A rectangular channel is 3 m wide with a flow depth of 1 m. What is the hydraulic radius?

  1. Area: A = 3 × 1 = 3 m²
  2. Wetted perimeter: Pw = 3 + 2(1) = 5 m
  3. Rh = 3 / 5 = 0.6 m

Frequently Asked Questions

What is hydraulic radius and why does it matter?

Hydraulic radius is the flow area divided by the wetted perimeter. It appears in Manning's and Chezy's equations and measures how efficiently a channel shape conveys water. A semicircular channel has the highest Rh for a given area.
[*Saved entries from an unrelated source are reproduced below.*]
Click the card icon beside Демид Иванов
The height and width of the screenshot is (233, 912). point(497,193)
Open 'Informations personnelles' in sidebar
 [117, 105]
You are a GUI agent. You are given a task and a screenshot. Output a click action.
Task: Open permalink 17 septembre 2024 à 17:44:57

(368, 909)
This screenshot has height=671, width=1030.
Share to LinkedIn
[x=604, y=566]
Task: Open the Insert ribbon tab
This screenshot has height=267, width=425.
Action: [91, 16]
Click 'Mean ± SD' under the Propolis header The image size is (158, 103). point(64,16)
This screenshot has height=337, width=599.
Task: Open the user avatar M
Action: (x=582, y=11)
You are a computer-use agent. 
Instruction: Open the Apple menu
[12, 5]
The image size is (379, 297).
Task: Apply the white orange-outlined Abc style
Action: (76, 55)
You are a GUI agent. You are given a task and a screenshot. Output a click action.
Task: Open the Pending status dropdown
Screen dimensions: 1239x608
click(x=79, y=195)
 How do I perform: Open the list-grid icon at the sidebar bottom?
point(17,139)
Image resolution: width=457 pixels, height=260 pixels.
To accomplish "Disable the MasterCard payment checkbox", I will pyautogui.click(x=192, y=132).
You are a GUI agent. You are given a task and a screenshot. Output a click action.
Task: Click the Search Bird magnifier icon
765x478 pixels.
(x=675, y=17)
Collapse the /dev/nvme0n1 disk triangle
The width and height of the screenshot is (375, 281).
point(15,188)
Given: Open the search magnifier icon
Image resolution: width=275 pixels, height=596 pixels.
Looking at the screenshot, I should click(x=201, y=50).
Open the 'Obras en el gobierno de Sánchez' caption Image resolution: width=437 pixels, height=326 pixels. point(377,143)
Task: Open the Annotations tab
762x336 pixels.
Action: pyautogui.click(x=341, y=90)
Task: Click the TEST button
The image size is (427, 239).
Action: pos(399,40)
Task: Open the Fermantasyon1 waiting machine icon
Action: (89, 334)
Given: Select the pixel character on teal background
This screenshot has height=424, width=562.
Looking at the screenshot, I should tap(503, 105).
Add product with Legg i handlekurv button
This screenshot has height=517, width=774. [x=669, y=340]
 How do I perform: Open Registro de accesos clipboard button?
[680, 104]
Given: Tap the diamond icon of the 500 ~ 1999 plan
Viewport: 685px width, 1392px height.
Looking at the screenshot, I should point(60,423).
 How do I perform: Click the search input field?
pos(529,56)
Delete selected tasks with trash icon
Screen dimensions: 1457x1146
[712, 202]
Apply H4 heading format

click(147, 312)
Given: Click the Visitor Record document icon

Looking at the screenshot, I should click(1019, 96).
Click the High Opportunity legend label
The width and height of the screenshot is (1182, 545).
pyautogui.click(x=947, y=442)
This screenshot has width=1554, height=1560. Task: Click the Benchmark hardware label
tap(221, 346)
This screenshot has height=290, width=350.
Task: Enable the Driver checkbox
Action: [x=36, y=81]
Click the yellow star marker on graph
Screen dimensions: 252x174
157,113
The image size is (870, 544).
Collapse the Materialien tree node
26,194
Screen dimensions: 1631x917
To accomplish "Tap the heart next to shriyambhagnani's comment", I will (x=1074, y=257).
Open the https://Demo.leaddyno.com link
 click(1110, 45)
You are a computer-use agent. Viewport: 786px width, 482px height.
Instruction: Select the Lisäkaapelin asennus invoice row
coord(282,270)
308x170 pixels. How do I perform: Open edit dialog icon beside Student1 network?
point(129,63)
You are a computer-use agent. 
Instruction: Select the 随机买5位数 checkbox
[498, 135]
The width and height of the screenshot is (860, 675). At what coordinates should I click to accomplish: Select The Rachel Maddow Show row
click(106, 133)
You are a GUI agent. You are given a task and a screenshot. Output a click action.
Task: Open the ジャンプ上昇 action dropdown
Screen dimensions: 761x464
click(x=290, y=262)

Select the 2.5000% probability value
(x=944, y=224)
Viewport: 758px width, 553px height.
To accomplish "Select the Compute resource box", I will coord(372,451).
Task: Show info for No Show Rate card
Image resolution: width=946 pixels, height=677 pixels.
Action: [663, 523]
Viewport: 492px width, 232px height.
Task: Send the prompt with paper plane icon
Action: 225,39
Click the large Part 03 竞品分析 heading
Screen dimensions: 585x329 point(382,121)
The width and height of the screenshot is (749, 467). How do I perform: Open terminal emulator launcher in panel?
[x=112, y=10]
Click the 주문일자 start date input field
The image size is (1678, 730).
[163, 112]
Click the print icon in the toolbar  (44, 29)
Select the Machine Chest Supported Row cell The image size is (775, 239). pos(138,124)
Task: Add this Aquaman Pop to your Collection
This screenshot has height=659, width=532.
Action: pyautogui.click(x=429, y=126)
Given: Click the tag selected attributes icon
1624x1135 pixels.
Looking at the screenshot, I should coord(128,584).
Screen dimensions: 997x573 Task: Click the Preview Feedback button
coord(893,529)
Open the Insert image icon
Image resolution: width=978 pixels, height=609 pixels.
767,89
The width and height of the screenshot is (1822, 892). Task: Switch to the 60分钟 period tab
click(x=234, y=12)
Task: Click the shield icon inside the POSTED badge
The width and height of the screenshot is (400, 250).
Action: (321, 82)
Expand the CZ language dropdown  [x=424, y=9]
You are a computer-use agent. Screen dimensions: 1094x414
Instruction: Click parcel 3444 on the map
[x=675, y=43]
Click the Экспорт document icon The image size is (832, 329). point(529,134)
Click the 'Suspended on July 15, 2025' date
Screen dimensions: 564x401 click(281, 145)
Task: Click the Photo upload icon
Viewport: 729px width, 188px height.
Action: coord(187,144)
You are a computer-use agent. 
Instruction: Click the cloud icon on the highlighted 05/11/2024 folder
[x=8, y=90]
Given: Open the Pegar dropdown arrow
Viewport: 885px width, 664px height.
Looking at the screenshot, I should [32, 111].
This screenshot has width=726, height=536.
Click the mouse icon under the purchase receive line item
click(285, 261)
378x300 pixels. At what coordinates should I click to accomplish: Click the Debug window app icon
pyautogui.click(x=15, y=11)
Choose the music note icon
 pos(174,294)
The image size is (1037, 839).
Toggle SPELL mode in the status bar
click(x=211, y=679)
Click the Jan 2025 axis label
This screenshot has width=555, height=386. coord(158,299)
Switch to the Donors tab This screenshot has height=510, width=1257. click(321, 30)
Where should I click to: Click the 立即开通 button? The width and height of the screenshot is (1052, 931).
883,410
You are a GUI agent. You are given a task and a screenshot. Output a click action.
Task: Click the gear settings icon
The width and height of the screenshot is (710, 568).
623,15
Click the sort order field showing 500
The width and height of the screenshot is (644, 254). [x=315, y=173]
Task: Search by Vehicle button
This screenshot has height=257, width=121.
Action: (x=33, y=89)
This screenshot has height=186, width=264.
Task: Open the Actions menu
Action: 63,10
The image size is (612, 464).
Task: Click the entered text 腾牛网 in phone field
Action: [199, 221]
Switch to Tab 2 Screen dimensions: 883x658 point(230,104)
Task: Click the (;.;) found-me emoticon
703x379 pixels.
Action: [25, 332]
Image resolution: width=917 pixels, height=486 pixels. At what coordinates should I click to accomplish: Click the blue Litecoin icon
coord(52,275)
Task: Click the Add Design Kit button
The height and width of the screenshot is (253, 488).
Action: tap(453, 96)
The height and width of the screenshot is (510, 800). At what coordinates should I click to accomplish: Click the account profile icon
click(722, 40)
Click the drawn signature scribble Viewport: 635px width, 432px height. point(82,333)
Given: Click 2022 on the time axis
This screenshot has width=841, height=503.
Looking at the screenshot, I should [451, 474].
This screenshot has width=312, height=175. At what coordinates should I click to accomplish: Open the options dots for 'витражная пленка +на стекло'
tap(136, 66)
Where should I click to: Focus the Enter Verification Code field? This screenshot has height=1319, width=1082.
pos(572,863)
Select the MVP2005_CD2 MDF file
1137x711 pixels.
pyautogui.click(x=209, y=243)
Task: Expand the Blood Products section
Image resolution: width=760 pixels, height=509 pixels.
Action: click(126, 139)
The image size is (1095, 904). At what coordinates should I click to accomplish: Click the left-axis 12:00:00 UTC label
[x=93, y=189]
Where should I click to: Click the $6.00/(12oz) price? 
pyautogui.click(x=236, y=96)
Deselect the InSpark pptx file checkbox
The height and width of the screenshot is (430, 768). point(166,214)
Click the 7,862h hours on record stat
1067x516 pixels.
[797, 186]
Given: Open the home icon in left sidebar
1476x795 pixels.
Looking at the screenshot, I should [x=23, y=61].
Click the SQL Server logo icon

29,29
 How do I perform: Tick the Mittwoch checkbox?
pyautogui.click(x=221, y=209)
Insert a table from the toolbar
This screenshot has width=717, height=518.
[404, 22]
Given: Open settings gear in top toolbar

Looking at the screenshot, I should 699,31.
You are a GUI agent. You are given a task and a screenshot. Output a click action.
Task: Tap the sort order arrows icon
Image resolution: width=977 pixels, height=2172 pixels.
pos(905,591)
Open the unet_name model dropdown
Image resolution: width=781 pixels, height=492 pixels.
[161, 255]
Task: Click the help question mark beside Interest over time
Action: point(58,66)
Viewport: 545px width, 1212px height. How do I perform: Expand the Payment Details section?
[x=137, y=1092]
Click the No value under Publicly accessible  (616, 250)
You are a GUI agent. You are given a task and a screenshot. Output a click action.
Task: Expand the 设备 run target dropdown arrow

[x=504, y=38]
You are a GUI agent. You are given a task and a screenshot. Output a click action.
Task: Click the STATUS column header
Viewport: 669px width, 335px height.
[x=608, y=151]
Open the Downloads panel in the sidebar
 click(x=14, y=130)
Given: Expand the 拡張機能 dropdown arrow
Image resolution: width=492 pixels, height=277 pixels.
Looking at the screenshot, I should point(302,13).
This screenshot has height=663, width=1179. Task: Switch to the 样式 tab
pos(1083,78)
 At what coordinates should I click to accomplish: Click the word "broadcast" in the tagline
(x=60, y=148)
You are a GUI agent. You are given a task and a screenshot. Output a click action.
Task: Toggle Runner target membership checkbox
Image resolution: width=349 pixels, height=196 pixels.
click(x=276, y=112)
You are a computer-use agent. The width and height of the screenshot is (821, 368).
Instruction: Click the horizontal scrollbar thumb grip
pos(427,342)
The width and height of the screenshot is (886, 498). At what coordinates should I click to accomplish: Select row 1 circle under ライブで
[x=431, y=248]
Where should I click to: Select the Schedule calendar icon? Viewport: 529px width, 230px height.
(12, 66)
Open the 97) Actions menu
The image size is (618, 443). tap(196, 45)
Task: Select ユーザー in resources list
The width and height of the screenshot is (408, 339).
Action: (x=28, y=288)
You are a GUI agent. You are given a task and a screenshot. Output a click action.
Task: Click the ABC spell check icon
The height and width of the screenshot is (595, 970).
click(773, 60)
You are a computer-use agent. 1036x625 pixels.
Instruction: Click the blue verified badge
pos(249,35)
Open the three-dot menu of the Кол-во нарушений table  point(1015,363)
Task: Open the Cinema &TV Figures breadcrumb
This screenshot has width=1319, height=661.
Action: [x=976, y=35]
What does the Froude number tell you?

It classifies open-channel flow regime. Fr < 1 is subcritical (slow, deep); Fr > 1 is supercritical (fast, shallow). At Fr = 1, a hydraulic jump can form, which is important for spillway and stilling basin design.

What is the hydraulic radius of a full circular pipe?

For a pipe of diameter D flowing full, Rh = D/4. A 200 mm pipe has Rh = 0.05 m.